The Soviets had not announced the flight until after it had been successfully completed, but within hours, Gagarin was hailed worldwide as a hero, and congratulatory messages poured in from every country. He was sent on a world tour by the Soviets as a goodwill ambassador. After his return to the USSR, he was placed in charge of cosmonaut training at Star City. He was forbidden from any further space flights, but was allowed to re-certify himself as a fighter pilot. On March 27, 1968, Yuri Gagarin was killed when his MiG-15 trainer jet crashed in bad weather.
Gagarin was given a state funeral and was buried in a place of honor in the Kremlin Wall. He is still considered as a hero in Russia–when the Communist Party regime fell in 1991, the statues of all the old Soviet leaders were pulled down and destroyed, but none of the statues of Yuri Gagarin were touched.
In the US, meanwhile, the only Soviet artifact to be exhibited in the Smithsonian Air and Space Museum was the mockup Soyuz spacecraft used for the Apollo-Soyuz Test Project in 1975. It wasn’t until after the collapse of the Soviet Union in 1991 that artifacts from the former Soviet Union became available.

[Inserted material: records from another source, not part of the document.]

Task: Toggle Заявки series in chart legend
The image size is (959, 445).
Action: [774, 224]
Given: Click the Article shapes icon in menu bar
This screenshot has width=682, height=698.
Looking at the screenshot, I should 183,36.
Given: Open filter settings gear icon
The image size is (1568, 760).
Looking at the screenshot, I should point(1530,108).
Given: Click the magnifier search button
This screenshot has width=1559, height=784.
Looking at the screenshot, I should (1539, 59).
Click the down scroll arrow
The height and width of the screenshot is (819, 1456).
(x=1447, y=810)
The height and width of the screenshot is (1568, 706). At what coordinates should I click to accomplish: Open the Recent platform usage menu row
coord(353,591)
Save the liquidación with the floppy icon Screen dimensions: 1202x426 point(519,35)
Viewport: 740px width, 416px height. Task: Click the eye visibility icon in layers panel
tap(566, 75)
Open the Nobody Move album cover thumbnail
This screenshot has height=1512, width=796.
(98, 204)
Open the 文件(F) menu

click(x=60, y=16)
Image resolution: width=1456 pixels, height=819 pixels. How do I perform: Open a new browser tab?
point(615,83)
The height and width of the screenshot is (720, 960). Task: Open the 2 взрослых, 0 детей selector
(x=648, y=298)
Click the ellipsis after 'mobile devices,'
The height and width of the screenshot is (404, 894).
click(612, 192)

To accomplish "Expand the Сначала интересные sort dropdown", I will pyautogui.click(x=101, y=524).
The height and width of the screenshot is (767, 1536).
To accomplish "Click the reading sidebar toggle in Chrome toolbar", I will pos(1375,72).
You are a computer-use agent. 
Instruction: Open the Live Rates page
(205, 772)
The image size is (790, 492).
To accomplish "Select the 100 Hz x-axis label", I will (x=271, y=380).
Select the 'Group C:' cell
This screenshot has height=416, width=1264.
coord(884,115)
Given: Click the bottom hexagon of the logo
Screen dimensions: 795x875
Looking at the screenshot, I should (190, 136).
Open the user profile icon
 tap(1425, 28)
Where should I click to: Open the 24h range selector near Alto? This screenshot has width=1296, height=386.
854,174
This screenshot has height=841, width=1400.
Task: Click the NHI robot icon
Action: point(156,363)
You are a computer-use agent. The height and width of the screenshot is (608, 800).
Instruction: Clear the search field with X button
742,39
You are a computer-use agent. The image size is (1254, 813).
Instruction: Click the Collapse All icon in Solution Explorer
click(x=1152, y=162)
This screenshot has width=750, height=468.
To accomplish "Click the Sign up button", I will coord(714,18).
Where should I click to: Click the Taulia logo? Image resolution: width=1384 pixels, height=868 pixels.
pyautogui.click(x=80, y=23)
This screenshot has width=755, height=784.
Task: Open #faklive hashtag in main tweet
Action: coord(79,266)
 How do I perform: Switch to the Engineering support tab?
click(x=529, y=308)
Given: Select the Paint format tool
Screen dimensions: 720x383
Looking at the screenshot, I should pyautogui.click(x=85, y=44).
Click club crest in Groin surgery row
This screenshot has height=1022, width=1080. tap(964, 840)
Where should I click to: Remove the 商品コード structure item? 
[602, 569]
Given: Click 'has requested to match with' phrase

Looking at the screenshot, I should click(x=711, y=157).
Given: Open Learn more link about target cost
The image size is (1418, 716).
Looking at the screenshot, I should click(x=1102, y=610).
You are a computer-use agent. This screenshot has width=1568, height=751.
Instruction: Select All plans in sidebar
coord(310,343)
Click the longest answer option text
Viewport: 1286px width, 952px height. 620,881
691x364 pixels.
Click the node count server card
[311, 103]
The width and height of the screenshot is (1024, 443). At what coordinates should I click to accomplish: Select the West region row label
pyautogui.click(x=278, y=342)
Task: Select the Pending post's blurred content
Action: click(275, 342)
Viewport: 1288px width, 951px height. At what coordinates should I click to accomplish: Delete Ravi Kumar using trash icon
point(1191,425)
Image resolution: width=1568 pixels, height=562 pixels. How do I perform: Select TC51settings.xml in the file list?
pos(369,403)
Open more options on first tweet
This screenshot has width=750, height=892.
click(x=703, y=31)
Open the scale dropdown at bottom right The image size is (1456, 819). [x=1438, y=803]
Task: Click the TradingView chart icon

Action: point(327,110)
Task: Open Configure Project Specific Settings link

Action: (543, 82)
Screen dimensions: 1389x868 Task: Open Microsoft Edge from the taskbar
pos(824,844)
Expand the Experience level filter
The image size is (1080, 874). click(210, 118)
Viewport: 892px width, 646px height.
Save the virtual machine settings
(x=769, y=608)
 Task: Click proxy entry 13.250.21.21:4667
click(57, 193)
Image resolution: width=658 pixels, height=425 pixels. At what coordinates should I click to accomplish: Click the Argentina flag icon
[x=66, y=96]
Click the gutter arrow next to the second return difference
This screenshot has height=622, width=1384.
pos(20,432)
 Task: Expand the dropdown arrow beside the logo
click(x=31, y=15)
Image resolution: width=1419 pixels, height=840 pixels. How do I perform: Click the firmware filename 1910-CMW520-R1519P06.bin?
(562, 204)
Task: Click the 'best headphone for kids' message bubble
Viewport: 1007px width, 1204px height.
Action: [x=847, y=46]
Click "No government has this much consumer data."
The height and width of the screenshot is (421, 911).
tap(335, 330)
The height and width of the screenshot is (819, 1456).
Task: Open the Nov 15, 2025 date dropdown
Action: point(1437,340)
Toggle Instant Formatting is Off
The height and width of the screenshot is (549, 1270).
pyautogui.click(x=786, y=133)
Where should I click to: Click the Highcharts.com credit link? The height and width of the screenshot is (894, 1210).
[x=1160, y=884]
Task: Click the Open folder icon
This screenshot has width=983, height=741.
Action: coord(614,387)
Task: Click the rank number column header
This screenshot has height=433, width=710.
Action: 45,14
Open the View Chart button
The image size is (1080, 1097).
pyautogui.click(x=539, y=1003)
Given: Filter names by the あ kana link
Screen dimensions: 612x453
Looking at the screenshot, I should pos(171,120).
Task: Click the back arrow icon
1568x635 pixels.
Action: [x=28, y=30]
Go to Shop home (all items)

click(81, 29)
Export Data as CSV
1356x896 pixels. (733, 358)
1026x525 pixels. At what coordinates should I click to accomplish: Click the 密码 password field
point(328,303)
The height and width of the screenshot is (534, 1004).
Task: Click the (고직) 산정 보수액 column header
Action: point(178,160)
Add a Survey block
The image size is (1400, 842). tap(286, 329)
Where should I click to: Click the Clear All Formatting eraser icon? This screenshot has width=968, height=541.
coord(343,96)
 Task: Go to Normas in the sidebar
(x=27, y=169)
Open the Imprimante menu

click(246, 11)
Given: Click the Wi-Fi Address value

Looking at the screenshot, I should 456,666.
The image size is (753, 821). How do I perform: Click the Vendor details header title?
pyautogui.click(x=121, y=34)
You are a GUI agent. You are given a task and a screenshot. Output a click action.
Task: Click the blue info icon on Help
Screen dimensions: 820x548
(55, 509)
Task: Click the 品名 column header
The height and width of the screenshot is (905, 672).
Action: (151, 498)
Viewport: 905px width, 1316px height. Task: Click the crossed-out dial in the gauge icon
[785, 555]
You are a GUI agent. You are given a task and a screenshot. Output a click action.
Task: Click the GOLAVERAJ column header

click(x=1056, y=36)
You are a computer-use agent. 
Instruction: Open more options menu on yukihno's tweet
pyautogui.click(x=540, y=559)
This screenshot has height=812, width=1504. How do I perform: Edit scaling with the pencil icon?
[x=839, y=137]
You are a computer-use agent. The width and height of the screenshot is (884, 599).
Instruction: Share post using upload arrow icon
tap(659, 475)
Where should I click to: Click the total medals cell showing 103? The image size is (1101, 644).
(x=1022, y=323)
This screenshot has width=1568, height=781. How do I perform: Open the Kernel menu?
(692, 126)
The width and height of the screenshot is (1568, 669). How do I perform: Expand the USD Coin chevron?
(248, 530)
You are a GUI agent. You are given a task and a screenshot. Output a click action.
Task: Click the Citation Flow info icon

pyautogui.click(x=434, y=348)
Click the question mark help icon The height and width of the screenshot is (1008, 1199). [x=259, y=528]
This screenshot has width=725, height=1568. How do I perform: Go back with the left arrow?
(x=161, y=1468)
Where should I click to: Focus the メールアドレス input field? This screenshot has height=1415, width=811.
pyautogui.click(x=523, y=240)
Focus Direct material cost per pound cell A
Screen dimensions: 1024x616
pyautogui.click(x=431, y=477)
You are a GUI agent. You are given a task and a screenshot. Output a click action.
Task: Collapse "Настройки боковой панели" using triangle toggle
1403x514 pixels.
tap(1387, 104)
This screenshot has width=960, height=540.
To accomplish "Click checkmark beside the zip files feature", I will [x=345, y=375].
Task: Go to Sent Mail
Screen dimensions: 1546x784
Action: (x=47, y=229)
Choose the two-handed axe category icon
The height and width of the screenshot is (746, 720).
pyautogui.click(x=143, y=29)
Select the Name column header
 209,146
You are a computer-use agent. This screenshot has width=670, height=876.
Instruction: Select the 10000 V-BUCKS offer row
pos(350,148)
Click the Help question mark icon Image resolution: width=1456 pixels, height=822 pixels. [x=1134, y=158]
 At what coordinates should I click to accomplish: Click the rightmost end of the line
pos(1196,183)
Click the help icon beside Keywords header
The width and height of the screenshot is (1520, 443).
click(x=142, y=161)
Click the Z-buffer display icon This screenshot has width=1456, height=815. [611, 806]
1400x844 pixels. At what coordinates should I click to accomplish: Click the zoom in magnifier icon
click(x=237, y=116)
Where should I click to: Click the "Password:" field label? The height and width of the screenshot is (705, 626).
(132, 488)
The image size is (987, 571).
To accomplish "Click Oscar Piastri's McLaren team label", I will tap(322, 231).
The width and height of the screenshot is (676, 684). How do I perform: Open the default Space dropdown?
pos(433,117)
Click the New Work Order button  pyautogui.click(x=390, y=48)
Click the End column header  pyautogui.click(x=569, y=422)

In 1993, the Russian space program put a number of artifacts, including one of the space suits worn by Gagarin during training, up for auction at Sotheby’s, and the entire collection was bought for $4 million by an anonymous bidder. That bidder turned out to be Texas billionaire Ross Perot (yes, THAT Ross Perot), and he donated the collection in 1997 to the Smithsonian, where Gagarin’s spacesuit is now on permanent display.